Beyond emissions in the transition to low carbon

World leaders are into the second week at COP 22 in Marrakech, ‘writing the rule book’ on how to achieve the commitments to climate action laid out at Paris in 2015. As it stands, 110 parties out of 197 have ratified their commitment, showing world unification at a time where collation seems sparse. The global ...

Joe Mayne

16 Nov 2016 3 mins read time

World leaders are into the second week at COP 22 in Marrakech, ‘writing the rule book’ on how to achieve the commitments to climate action laid out at Paris in 2015. As it stands, 110 parties out of 197 have ratified their commitment, showing world unification at a time where collation seems sparse.

Beyond emissions in the transition to low carbon

The global transition towards a low carbon economy is expected to accelerate as a result of the Paris Agreement and multiple initiatives have developed over the past two years to support private companies in specific sectors to move away from the carbon intensive industry or to simply reduce their greenhouse gas emissions. Examples include:

  • the airline industry recently adopting a resolution through the International Civil Aviation Organisation (ICAO) to achieve carbon neutral growth from 2020
  • institutional investors increasingly required to disclose the carbon footprint of their investment and manage their risk exposure from carbon-intensive industries
  • many global corporations advocating for a clear, long-term policy signal such as carbon prices

The low carbon transition

Research in 2016 found that 14 FTSE 100 companies offset their carbon emissions. This is interesting when considering offsetting as a complementary activity to reducing emissions and the useful role it can play in a wider emissions management strategy. For example, carbon offsets can be used as a benchmark for setting an internal price for carbon when a company is looking to use a price for their own reductions or to stimulate future investments and anticipate future regulation.

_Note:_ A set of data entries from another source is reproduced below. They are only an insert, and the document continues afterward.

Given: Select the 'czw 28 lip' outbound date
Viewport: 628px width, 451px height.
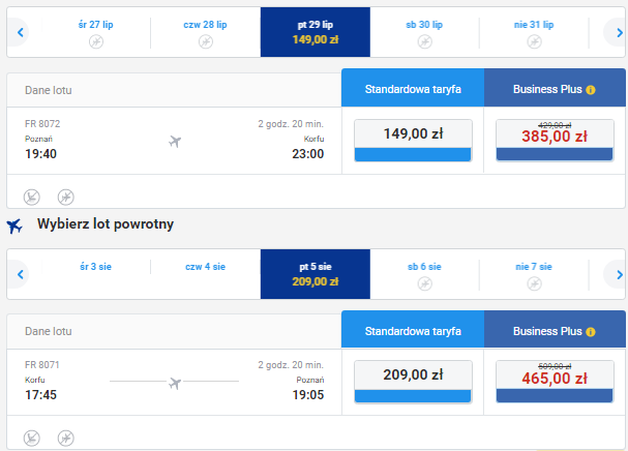Looking at the screenshot, I should coord(205,32).
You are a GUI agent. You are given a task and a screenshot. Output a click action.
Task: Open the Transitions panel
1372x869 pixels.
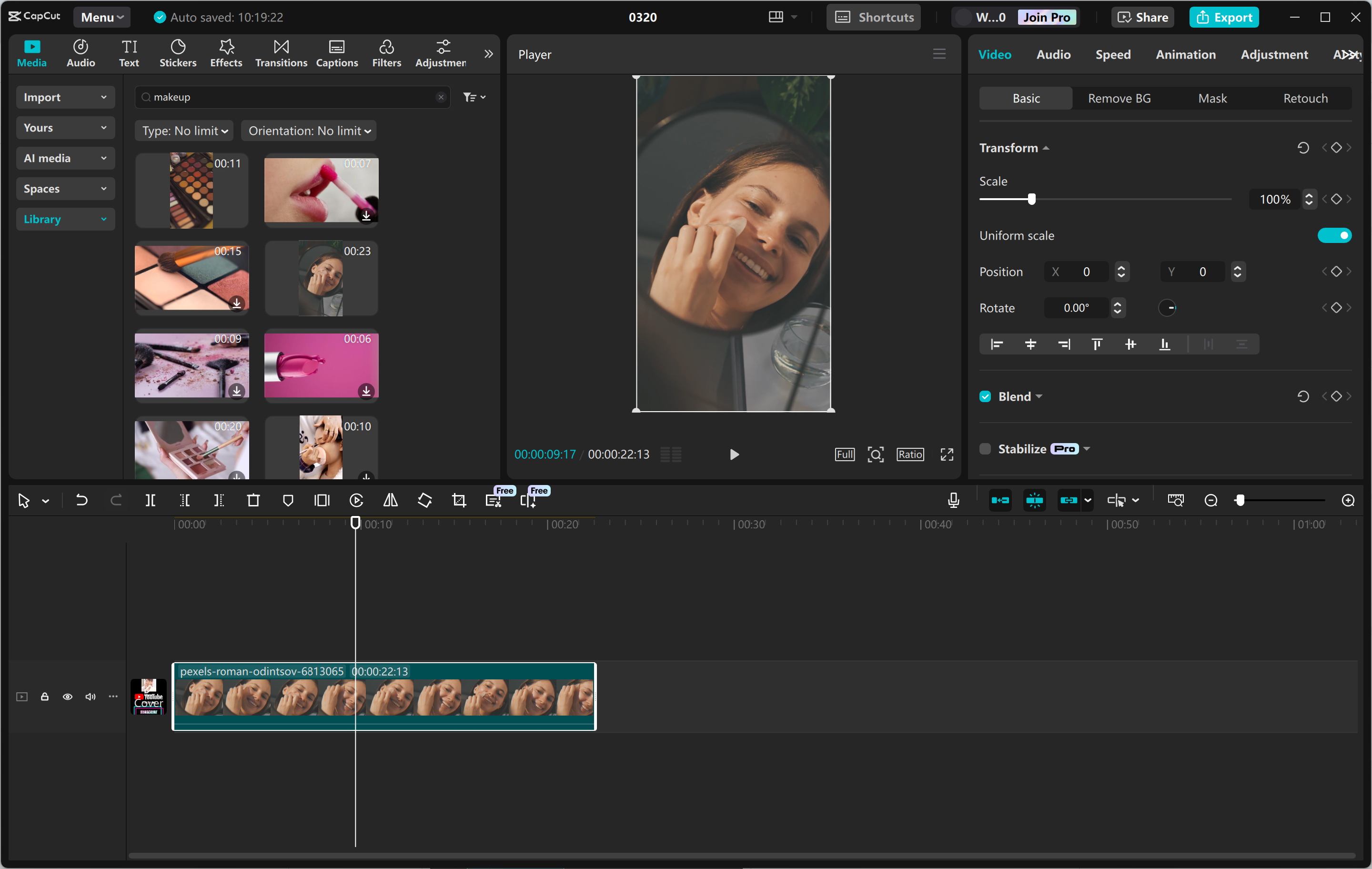coord(280,53)
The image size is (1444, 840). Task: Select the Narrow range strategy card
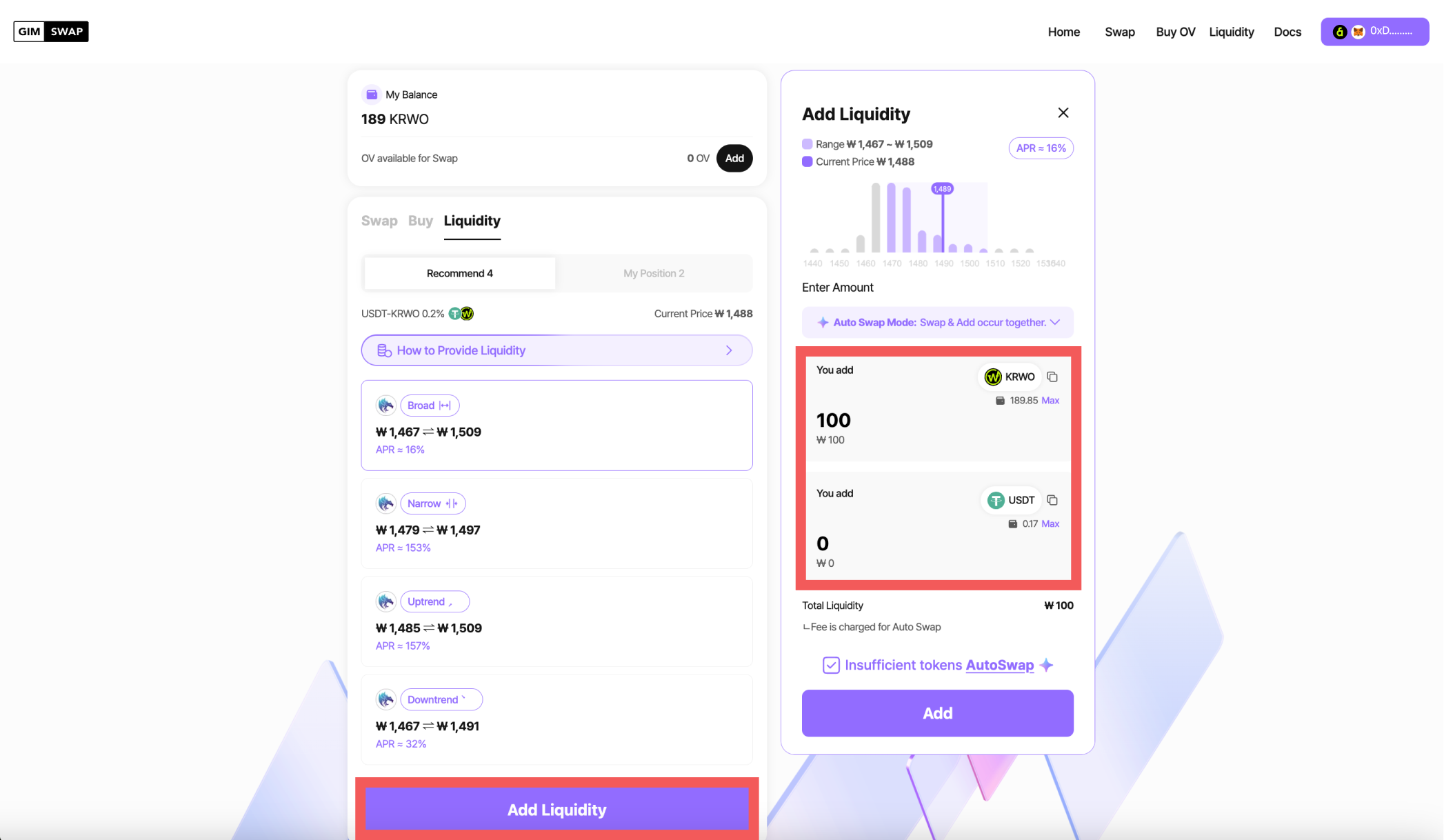click(556, 524)
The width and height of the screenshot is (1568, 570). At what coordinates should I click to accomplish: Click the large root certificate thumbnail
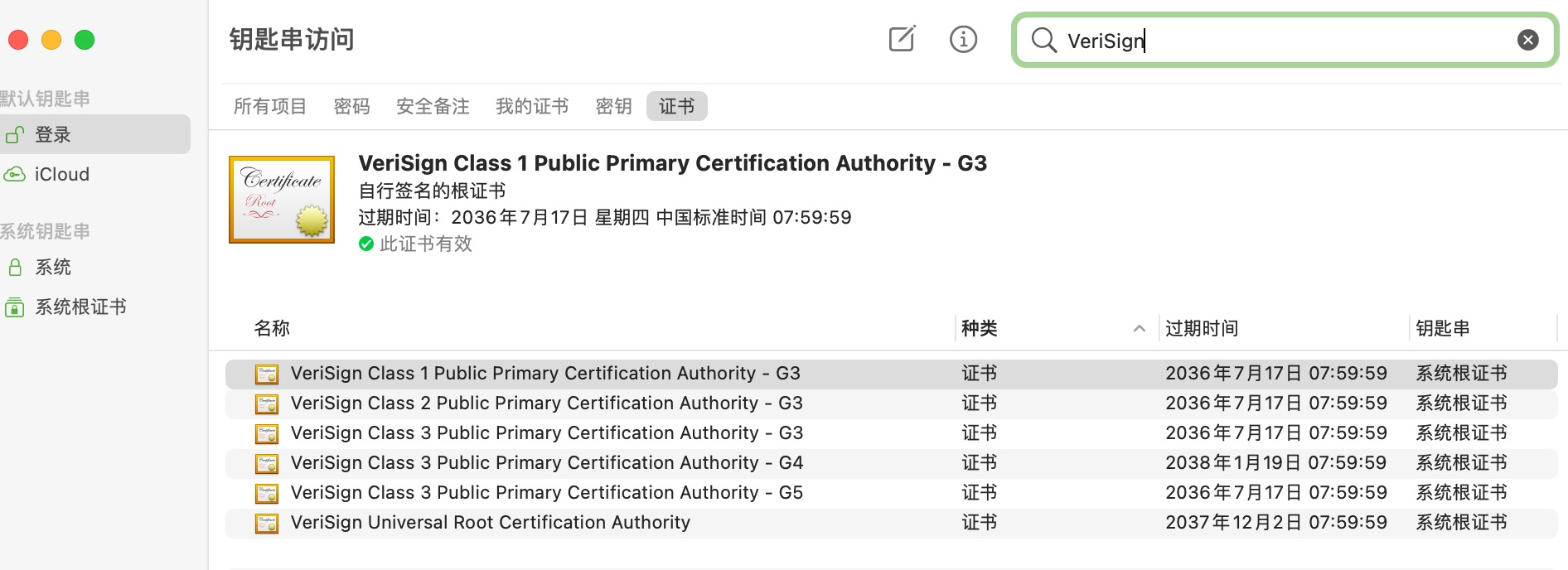point(282,200)
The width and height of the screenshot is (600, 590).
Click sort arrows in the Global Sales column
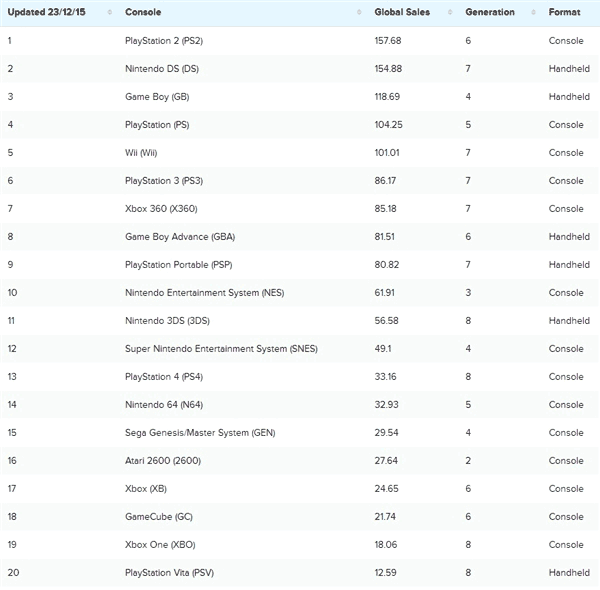[451, 12]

Offsetting can also help companies engage with their employees around the project, especially if the project also generates net positive social impacts. This is becoming increasingly important when companies consider the role they can play in meeting the UN Sustainable Development Goals.

It’s not just about emissions

EcoAct’s award-winning Darfur Low-Smoke Stoves project generates numerous positive social impacts. The project enables women, in the post-conflict area of Darfur, to transition away from cooking with unsustainably sourced and harvested wood and charcoal, instead using LPG as a cooking fuel. The project, implemented by local women-led NGOs, reduces carbon emissions through the more efficient stoves and has countless impacts on beneficiaries:

  • Indoor air pollution is reduced, improving health. This is critical when considering the fact that cooking on open fires in the home causes 13,900 deaths annually in Sudan.
  • The project reduces energy poverty due to the greater affordability of LPG. Families can make savings of up of to 40% of household income on energy expenditure.
  • LPG cookstoves require less time, enabling more time to be spent with their children or on additional income generating activities.
  • The project trains and builds the entrepreneurial capacity of the women who manage the micro-finance scheme.

By signing the Paris Agreement, governments have signaled their willingness to address the impacts we face from a warming world and changing climate. Companies will have to play a role in meeting GHG reduction targets and this will require a strategic approach to managing emissions and reducing impacts. Projects such as Darfur Low-Smoke Stoves can help drive forward engagement and environmental strategy, whilst making a meaningful impact on the communities where they are based.